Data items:
○ ○ ○ ○ ○
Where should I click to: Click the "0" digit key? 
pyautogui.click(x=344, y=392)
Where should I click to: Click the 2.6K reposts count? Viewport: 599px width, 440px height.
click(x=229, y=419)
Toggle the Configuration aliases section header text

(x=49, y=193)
○ ○ ○ ○ ○
Please make the answer a complete, exact reproduction of the records.

Where should I click to: Click the "0" digit key? 
pyautogui.click(x=344, y=392)
Where should I click to: Click the 2.6K reposts count? Viewport: 599px width, 440px height.
click(x=229, y=419)
Toggle the Configuration aliases section header text

(x=49, y=193)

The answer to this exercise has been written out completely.